Aim of the task:
Reproduce the material from the line containing "Open the Menu For Application Menus dropdown" to the line containing "Action: click(646, 55)", both included, and exchange "options menu" for "context menu" while leaving all else as it is.

Begin

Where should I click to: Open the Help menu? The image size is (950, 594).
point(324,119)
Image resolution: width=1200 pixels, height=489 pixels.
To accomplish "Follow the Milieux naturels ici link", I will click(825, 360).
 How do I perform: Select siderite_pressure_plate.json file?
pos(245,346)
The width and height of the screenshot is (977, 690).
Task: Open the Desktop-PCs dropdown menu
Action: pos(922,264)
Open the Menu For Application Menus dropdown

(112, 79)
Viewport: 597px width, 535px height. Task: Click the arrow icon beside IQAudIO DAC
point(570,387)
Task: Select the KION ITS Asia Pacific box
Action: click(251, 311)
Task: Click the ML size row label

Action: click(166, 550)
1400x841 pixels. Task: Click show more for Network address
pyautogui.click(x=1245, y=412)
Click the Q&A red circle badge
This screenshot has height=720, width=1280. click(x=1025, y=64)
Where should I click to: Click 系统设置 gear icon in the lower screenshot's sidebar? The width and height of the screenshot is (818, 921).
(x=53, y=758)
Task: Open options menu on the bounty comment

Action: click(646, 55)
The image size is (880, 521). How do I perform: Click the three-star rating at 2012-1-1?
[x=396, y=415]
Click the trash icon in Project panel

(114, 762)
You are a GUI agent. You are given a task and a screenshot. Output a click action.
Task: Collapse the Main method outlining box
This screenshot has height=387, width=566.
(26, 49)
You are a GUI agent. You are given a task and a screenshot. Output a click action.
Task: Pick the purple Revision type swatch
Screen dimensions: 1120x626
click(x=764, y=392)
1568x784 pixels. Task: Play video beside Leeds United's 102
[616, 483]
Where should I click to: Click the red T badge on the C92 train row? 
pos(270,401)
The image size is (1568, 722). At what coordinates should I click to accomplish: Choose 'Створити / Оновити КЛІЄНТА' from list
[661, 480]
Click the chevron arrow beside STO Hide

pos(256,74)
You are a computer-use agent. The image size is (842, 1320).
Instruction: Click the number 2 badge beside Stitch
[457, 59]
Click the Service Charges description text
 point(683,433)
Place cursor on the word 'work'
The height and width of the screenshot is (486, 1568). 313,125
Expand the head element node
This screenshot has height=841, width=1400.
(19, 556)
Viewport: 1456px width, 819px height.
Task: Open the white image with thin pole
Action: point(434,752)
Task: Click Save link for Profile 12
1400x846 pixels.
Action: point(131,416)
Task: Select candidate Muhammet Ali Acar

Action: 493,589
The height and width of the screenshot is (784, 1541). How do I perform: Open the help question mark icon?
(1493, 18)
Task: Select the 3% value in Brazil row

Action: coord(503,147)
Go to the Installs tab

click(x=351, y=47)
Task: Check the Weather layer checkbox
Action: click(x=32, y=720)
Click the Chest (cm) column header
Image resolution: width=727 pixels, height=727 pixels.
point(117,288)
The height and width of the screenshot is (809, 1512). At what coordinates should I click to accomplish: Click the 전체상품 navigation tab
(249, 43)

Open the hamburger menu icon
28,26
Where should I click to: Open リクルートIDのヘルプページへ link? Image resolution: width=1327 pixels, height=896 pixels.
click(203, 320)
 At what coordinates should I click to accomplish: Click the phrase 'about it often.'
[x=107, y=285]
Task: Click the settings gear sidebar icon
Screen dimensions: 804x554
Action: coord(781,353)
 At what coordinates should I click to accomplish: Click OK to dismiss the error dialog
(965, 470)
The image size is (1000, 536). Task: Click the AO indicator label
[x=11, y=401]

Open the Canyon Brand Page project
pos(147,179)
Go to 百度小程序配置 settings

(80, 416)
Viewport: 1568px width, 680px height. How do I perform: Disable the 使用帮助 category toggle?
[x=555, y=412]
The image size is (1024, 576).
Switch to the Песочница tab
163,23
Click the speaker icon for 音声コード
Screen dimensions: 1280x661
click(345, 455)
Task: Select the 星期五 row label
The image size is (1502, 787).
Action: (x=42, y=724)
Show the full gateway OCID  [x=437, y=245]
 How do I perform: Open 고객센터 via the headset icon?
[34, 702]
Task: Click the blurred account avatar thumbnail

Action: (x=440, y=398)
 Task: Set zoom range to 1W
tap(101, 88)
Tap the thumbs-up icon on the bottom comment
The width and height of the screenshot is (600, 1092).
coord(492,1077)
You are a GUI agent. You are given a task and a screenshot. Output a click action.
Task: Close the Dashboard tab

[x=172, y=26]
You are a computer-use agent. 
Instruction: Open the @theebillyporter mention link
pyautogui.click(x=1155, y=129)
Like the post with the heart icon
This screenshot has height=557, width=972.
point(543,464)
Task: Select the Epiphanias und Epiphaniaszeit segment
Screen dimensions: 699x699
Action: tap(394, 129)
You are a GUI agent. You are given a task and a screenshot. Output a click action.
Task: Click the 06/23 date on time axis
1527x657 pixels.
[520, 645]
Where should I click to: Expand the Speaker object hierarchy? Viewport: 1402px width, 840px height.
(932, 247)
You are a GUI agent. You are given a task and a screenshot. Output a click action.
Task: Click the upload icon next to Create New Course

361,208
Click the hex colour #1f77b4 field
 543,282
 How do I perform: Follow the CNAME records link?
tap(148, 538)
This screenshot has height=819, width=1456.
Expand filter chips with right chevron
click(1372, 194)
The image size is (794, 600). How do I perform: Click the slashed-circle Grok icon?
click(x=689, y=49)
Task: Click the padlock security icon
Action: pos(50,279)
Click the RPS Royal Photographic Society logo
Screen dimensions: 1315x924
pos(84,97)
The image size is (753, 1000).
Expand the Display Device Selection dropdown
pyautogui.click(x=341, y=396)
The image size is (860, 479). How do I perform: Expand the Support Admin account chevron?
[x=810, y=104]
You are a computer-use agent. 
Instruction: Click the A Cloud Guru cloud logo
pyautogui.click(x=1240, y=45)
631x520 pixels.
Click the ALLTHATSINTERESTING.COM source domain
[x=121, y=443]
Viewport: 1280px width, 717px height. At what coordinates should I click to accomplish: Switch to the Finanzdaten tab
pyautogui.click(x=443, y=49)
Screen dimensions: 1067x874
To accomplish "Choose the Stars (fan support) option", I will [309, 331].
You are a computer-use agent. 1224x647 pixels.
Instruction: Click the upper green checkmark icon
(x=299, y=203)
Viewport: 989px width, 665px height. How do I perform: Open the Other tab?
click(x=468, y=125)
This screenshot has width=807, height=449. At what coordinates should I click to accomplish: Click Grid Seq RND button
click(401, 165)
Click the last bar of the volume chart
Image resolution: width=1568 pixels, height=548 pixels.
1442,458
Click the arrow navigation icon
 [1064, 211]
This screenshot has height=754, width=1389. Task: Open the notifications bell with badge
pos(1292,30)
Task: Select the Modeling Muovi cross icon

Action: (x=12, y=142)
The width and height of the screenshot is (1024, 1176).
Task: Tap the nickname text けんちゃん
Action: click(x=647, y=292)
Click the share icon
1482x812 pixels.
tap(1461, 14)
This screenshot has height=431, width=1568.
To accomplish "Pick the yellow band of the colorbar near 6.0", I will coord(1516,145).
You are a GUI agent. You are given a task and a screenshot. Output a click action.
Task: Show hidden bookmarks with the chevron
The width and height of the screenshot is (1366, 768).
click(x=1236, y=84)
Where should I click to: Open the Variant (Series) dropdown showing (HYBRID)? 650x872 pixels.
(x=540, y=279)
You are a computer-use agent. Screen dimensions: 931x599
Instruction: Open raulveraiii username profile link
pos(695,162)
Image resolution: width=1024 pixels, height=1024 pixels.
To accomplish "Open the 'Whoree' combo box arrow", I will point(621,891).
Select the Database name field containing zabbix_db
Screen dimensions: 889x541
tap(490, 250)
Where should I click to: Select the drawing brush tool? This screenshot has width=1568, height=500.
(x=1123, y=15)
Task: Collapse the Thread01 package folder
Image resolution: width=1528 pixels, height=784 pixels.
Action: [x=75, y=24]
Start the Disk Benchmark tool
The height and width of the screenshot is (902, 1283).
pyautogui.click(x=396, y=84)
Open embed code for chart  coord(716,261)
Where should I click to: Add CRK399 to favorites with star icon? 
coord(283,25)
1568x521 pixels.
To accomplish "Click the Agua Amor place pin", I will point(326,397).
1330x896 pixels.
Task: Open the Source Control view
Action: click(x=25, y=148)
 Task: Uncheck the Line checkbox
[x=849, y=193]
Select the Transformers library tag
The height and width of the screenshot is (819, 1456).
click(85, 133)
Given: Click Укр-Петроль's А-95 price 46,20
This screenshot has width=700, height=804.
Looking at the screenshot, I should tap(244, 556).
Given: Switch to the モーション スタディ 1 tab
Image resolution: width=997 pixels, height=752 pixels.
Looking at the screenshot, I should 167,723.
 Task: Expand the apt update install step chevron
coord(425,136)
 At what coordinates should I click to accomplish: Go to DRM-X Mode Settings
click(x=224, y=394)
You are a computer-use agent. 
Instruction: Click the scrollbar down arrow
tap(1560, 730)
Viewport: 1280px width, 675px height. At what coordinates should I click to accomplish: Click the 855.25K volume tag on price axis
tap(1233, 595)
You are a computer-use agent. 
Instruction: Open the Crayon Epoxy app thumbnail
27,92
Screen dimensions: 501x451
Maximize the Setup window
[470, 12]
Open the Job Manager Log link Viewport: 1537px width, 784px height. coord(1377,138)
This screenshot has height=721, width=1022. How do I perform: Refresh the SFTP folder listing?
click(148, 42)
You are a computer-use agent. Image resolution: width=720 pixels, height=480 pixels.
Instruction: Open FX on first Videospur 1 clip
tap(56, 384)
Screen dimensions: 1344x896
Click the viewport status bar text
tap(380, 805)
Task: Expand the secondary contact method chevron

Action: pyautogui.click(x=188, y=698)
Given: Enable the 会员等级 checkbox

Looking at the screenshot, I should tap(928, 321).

End

Exercise response:
Open the Menu For Application Menus dropdown

(112, 79)
Viewport: 597px width, 535px height. Task: Click the arrow icon beside IQAudIO DAC
point(570,387)
Task: Select the KION ITS Asia Pacific box
Action: click(251, 311)
Task: Click the ML size row label

Action: click(166, 550)
1400x841 pixels. Task: Click show more for Network address
pyautogui.click(x=1245, y=412)
Click the Q&A red circle badge
This screenshot has height=720, width=1280. click(x=1025, y=64)
Where should I click to: Click 系统设置 gear icon in the lower screenshot's sidebar? The width and height of the screenshot is (818, 921).
(x=53, y=758)
Task: Open context menu on the bounty comment

Action: click(646, 55)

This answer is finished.